When generating mutiple checksums, Only Read Files once, but generate multiple checksums simultaneously to speed up checksumming.
Say I tell clonezilla to generate md5 , sha256 and b2sum of individual files on a drive containing 2 partitions. As of clonezilla-live-3.1.1-27-amd64.iso , this is how generating mutiple checksums in Clonezilla works.
- Clone Partition 1.
- Generate md5sum of files in partition 1 by reading the files.
- Generate sha256sum of files in partition 1 by reading the files AGAIN.
- Generate b2sum of files in partition 1 by reading the files AGAIN.
- Clone Partition 2.
- Generate md5sum of files in partition 2 by reading the files.
- Generate sha256sum of files in partition 2 by reading the files AGAIN.
- Generate b2sum of files in partition 2 by reading the files AGAIN.
Clonezilla is reading the same files three times in steps 2,3,4 and in steps 6,7,8.
This significantly increases wear on the disk.
This disk could fail at Step 2,3 or 4. And failing steps 5-8 altogether.

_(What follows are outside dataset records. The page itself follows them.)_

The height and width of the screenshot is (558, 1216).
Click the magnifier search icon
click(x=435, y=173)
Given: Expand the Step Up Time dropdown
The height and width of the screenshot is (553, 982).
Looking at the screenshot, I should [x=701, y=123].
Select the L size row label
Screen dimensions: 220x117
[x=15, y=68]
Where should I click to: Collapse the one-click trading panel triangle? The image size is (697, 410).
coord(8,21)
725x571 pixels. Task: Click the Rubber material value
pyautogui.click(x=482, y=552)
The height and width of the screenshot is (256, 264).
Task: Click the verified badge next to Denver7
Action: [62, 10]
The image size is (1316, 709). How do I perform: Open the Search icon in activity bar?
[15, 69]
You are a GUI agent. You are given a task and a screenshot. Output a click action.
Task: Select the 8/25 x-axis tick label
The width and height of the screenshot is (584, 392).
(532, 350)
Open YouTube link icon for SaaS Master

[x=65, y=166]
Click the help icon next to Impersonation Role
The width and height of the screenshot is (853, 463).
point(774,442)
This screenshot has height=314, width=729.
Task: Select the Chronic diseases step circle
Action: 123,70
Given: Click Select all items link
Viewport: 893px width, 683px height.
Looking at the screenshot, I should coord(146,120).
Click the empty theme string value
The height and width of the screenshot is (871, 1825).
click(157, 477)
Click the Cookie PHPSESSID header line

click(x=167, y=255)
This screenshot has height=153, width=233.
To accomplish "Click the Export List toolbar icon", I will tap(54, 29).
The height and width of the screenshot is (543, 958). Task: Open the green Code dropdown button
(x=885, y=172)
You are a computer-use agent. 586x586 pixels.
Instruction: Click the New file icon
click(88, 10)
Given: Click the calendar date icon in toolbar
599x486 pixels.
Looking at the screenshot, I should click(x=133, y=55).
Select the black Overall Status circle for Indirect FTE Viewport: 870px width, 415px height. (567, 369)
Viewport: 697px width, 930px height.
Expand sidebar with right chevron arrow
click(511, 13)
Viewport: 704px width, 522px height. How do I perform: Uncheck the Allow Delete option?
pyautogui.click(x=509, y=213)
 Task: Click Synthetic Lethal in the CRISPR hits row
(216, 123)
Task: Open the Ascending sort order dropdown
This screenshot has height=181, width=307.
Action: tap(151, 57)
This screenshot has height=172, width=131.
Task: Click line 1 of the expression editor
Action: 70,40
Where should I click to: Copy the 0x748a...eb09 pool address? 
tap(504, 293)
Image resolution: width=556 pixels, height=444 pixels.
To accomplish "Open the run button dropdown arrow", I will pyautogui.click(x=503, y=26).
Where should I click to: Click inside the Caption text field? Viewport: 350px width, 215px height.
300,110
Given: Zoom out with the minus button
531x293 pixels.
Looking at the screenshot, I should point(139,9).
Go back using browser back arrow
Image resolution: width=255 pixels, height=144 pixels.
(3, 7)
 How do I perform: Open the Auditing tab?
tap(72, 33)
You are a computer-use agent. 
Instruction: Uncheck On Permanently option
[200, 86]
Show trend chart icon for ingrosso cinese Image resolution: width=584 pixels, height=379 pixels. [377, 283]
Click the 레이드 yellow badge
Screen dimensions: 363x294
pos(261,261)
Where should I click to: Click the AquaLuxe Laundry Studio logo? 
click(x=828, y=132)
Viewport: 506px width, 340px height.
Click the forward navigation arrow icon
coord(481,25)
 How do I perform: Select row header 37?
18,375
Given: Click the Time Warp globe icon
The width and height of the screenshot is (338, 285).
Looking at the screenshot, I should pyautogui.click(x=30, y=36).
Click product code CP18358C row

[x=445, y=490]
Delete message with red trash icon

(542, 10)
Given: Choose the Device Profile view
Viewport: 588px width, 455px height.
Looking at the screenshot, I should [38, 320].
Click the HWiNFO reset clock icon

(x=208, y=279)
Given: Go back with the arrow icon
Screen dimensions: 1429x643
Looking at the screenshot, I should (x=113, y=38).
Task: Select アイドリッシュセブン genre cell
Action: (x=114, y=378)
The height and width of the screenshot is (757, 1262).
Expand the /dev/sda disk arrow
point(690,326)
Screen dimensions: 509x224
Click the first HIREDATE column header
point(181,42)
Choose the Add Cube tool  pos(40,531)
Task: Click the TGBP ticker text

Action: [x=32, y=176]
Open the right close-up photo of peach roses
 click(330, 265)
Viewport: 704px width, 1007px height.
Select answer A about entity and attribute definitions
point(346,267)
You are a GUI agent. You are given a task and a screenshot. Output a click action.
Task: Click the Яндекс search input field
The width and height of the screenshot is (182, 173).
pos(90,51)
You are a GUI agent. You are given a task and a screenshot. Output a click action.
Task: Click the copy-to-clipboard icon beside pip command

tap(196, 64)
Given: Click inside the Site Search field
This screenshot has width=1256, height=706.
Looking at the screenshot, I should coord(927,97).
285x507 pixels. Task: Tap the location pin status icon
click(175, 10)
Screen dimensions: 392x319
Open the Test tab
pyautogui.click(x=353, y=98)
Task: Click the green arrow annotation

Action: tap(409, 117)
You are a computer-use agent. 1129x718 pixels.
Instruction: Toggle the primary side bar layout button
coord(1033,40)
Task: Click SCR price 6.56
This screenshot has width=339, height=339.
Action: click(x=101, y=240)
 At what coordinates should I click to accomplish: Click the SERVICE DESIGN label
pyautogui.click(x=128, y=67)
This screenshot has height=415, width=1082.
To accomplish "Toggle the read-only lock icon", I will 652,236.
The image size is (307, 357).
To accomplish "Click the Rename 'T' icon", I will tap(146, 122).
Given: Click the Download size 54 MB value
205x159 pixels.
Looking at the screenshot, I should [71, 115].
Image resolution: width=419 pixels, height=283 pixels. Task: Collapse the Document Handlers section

The way it should work is...
- Clone Partition 1.
- Clone Partition 2.
- Generate md5sum,sha256sum, b2sum of files in partition 1 simultanously.
- Generate md5sum,sha256sum, b2sum of files in partition 2 simultanously.
Why not just read the files once and generate multiple checksums simultaneously using cat and tee ?
Generate list of files with full path in a given partition and store in /tmp/list_of_files_in_dev_sda1.txt
I'm not a shell expert but something like this ?
$ IFS=$'\n' ;
for i in $(cat /tmp/list_of_files_in_dev_sda1.txt) ;
do cat "$i" | tee >(md5sum >> /tmp/md5sum_of_files_in_dev_sda1.txt) | tee >(sha256sum >> /tmp/sha256sum_of_files_in_dev_sda1.txt) | b2sum >> /tmp/b2sum_of_files_in_dev_sda1.txt ;
done
unset IFS
The above command will not append the name of the files themselves into the checksum file list . But I'm sure there's a way in shell to also get the names of the files into the files.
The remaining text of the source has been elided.